Blog Post

Performance management in the age of AI

Mar 30, 2025

AI is no longer knocking on the door. It’s in the room, sitting at the table and quietly rewriting how work gets done. For leaders, the question is no longer should we use AI — it’s how do we lead well when we do?

Let’s be clear: AI changes the how, but not the why. High performance still relies on the same fundamentals — clarity, feedback, coaching, recognition. But in a world where machines are handling more of the repeatable tasks, we have to rethink how we define roles, measure contribution and grow capability.

Here are five shifts that great leaders are making to manage performance in the age of AI.

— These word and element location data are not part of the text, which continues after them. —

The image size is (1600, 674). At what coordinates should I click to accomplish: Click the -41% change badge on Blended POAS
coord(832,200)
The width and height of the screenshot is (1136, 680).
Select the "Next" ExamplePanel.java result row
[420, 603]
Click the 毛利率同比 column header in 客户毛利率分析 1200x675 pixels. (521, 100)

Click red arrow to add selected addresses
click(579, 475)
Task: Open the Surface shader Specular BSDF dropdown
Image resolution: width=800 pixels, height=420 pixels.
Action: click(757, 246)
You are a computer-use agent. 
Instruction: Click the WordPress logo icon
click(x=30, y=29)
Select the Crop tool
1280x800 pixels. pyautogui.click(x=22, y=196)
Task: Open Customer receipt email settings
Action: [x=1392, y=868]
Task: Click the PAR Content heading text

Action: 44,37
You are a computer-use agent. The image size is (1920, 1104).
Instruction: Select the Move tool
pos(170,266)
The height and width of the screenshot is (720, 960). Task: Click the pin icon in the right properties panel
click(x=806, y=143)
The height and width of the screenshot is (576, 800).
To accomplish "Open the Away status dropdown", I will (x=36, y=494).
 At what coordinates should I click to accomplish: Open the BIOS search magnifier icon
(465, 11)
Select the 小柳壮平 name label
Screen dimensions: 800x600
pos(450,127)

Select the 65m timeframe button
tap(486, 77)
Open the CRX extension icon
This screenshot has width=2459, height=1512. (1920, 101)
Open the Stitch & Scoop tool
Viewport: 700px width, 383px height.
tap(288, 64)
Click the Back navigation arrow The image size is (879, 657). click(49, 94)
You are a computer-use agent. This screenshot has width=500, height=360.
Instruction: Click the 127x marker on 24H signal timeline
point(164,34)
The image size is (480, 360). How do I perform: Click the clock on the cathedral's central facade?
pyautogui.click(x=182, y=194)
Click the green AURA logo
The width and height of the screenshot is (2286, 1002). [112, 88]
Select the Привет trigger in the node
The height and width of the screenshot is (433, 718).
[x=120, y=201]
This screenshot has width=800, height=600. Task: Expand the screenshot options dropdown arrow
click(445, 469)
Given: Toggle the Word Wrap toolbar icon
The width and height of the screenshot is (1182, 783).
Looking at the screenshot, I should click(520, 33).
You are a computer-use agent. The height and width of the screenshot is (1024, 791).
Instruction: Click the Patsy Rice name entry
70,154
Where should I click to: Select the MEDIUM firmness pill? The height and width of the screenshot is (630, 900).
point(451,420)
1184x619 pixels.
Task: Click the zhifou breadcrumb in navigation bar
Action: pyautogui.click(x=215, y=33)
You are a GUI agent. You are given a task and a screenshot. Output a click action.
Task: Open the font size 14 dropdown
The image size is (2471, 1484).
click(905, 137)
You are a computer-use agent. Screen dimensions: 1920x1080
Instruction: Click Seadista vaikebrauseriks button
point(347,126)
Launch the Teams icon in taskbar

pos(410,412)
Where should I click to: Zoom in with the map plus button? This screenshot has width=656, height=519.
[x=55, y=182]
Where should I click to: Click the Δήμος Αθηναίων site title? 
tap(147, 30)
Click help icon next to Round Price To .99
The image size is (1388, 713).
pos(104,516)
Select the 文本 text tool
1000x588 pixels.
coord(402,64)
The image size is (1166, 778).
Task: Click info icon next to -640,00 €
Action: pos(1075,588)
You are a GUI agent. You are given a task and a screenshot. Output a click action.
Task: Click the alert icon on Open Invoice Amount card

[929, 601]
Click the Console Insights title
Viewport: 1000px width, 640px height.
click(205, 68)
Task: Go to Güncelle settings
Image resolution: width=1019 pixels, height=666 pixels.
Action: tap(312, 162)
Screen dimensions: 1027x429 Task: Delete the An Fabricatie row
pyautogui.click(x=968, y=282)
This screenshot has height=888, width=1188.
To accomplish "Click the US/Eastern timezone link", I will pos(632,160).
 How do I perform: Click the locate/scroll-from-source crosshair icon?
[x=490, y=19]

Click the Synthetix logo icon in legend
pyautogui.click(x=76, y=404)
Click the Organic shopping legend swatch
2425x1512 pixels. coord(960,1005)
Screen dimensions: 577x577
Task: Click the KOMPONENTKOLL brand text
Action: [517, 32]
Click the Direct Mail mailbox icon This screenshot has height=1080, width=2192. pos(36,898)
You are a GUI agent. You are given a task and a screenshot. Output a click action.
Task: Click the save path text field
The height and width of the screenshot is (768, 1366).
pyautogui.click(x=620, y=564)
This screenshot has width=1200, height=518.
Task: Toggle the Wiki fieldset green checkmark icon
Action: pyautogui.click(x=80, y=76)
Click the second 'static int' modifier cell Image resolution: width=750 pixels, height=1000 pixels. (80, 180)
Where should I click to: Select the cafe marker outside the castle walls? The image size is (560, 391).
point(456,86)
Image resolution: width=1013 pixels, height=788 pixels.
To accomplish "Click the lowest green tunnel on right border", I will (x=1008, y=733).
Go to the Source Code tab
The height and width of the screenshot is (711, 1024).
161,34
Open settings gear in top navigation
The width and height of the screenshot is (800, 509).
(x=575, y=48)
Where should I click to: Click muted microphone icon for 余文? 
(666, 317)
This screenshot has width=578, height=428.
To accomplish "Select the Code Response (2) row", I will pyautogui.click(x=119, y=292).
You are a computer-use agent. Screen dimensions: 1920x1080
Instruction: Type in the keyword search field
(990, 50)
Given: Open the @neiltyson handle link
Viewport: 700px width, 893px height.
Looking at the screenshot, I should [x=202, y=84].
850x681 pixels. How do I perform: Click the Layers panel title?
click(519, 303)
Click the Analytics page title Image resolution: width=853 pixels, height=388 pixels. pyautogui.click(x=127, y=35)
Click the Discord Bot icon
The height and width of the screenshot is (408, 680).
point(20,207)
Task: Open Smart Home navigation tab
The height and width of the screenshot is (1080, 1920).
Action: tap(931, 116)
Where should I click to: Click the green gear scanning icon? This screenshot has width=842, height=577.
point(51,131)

1. Stop managing tasks, start managing clarity

When AI is involved in delivering outcomes, the old performance model starts to creak. Who’s accountable when things go wrong — the person, or the tool?

Take a start-up that automated customer onboarding. It worked, mostly. But when errors crept in, no one was sure who was responsible. That’s not a performance problem — it’s a leadership one. Because clarity is a leadership choice.

Great leaders now ask:

  • What are people still actually responsible for?
  • Where does AI support, and where does it lead?
  • What does ownership look like when machines are in the mix?

If your team doesn’t know how their role fits in a blended workforce, don’t be surprised when performance dips.

2. Redefine roles, don’t just rewrite job descriptions

It’s tempting to update job specs and call it done. But that won’t cut it. AI is shifting not just what people do, but how they think about their value.

If a tool suggests next steps in a workflow, is the person expected to question it, or follow it? If the AI gets it wrong, whose judgement counts?

The leaders getting this right are explicit. They draw a clear line between:

  • What AI owns, and what it doesn’t
  • Where human judgement overrides automation
  • How people are expected to engage with the tools they’ve been given

And here’s the truth, they treat AI like a colleague. Accountable. Fallible. Open to challenge. Because that’s the only way to build a culture where performance still matters.

3. Measure what really matters

If AI drafts the presentation, edits the photo or writes the code. W

hat are you actually evaluating when you review someone’s performance?

The human edge is now in:

  • Framing the right question
  • Adding context and nuance
  • Spotting what doesn’t quite feel right

But most performance systems still measure output — volume, speed, efficiency. Leaders need to evolve those metrics. Fast.

Instead of asking how much did you do, ask:

  • How well did you brief the AI?
  • How did you shape the outcome?
  • How did your judgement improve the result?

Good leadership means knowing what good looks like — even when machines are helping to deliver it.

4. Coach for judgement, not just skill

When AI does more of the doing, your job as a leader is to help people think better. Coaching becomes less about process, and more about sharpening human insight.

One leader noticed their sales team becoming passive after introducing an AI assistant. So they changed the coaching focus:

  • Ask better questions
  • Know when to trust the tool, and when to override it
  • Be confident enough to lead, not follow

The lesson? AI is a tool. Coaching is where you make sure people still use their brain.

5. Lead with values, not just tech

Performance doesn’t happen in a vacuum. It’s built on trust, purpose and culture. And culture is your job.

When AI shows up, fear often follows — fear of job loss, of irrelevance, of being replaced. The worst thing leaders can do is offer vague reassurance.

The best ones lead with values:

  • We use AI transparently
  • We prioritise ethical judgement
  • We value collaboration and communication just as much as technical output

Performance reviews reflect that. They include:

  • Ethical decision-making
  • Communication about AI use
  • Human-centred leadership in tech-enabled work

AI can optimise tasks. But only humans can build trust. And in the long run, that’s what sustains performance.

One final thought

The leaders who thrive in the age of AI won’t be the ones who automate the fastest. They’ll be the ones who stay human, even when the tools are dazzling.

Because performance — real performance — is still a deeply human endeavour.